Schusszeiten sind hervorgehoben. Geschonte Monate erscheinen als leere Reihen.
Genaue Daten
Für das aktuelle Jahr sind keine Schusszeiten hinterlegt.
Über Blässgans
Die Blässgans brütet in der arktischen Tundra vom europäischen Russland über Sibirien bis nach Grönland und Nordamerika und zählt zu den häufigsten Wintergästen unter den Wildgänsen in Mitteleuropa. Ab Ende September ziehen die Trupps in die Rast- und Überwinterungsgebiete, die im Norden Deutschlands und in den angrenzenden Niederlanden und Belgien liegen, der Rückzug in die Brutgebiete erfolgt im Februar und März. Tagsüber suchen die Vögel auf Grünland und landwirtschaftlich genutzten Flächen nach Nahrung, am Abend und Morgen wechseln sie im sogenannten Strich zwischen den Schlafgewässern und den Äsungsflächen.
Für den Jäger ist die sichere Ansprache zentral, da Bläss-, Saat- und Graugans gemeinsam auftreten können. Die Blässgans trägt die namensgebende weiße Stirnblesse, die sich nicht über das Auge hinaus zieht, sowie deutliche dunkle Querbänder am Bauch, der Schnabel ist einfarbig rosa-orange. Die Saatgans wirkt im Flug einheitlich hell am Bauch und zeigt einen zweifarbigen, schwarz-orangenen Schnabel, die Graugans ist insgesamt kräftiger und einheitlich graubraun ohne Blesse. Bejagt wird die Blässgans vor allem als Flug- und Lockjagd, mit Lockbildern auf der Äsungsfläche und akustischen Gänselockern, sowie an den Anflugschneisen zwischen Schlafgewässer und Feld.

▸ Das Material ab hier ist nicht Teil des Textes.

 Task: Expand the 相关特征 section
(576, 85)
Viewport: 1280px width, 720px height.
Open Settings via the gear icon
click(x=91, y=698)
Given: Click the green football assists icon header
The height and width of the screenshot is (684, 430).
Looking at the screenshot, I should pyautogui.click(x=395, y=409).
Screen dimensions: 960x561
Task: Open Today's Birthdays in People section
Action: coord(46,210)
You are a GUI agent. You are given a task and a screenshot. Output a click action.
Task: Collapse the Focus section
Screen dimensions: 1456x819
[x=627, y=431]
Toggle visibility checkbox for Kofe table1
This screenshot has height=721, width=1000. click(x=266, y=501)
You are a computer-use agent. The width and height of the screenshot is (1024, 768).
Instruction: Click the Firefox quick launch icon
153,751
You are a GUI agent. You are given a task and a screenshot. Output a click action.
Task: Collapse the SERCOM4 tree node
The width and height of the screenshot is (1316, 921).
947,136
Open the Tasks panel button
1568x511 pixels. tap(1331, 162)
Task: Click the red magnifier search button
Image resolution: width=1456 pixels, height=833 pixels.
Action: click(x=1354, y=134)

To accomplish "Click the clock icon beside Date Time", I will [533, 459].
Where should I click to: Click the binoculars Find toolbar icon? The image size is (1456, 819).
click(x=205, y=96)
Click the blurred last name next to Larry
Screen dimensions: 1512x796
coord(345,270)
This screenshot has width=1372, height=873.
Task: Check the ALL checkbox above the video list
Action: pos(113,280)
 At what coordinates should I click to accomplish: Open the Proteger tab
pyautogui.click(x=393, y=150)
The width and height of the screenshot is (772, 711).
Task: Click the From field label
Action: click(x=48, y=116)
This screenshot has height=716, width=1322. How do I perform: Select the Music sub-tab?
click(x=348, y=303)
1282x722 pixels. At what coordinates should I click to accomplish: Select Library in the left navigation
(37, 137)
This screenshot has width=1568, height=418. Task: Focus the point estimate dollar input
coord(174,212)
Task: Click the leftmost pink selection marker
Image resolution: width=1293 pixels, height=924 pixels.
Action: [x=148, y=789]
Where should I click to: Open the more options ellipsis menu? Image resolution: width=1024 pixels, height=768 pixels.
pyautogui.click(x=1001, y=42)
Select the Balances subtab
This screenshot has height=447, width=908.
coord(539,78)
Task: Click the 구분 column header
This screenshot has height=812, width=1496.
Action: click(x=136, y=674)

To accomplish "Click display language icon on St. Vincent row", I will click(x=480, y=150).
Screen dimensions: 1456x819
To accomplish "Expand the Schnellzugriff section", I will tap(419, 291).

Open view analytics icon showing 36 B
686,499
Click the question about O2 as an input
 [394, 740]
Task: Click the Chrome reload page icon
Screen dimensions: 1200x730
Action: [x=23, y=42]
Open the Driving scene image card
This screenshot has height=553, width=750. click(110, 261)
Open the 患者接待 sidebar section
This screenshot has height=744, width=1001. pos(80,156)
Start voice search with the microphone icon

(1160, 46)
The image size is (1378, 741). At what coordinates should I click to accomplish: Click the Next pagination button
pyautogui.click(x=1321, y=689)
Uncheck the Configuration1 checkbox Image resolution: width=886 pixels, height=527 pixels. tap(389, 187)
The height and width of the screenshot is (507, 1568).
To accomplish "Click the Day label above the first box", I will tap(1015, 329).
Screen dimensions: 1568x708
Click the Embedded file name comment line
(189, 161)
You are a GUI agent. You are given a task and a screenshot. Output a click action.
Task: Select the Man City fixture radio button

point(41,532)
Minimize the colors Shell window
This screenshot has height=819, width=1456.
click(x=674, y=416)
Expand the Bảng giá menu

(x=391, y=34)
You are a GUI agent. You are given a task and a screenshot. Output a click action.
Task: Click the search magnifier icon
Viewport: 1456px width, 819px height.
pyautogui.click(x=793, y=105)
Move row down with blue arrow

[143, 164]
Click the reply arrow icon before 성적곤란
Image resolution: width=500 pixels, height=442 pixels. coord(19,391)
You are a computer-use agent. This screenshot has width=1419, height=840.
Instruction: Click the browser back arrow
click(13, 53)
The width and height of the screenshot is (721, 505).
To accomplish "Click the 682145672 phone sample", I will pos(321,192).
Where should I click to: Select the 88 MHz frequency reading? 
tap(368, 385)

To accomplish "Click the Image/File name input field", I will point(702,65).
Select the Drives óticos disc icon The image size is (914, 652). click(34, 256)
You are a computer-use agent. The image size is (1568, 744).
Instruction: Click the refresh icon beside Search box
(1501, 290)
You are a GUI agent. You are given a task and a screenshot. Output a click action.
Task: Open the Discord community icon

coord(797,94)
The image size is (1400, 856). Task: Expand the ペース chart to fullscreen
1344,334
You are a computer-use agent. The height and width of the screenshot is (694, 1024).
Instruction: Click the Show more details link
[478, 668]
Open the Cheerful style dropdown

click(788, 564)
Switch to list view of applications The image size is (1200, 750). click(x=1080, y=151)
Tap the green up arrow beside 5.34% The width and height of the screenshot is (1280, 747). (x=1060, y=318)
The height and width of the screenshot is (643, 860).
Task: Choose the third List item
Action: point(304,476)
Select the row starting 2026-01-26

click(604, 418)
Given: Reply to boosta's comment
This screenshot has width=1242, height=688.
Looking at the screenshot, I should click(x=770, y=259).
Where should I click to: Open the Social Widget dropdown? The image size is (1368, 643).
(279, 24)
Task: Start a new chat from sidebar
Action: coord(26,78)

Weltweit umfasst der Bestand mehrere Millionen Individuen verteilt auf mehrere Teilpopulationen, die Art gilt aktuell nicht als gefährdet. Trotzdem gehört zu einer waidgerechten Bejagung die Rücksicht auf Schlaf- und Ruhegewässer, der Verzicht auf weite Schüsse und die strikte Beachtung der landesspezifischen Jagdzeiten, damit Wintergastpopulationen und ihre Zugrouten dauerhaft erhalten bleiben.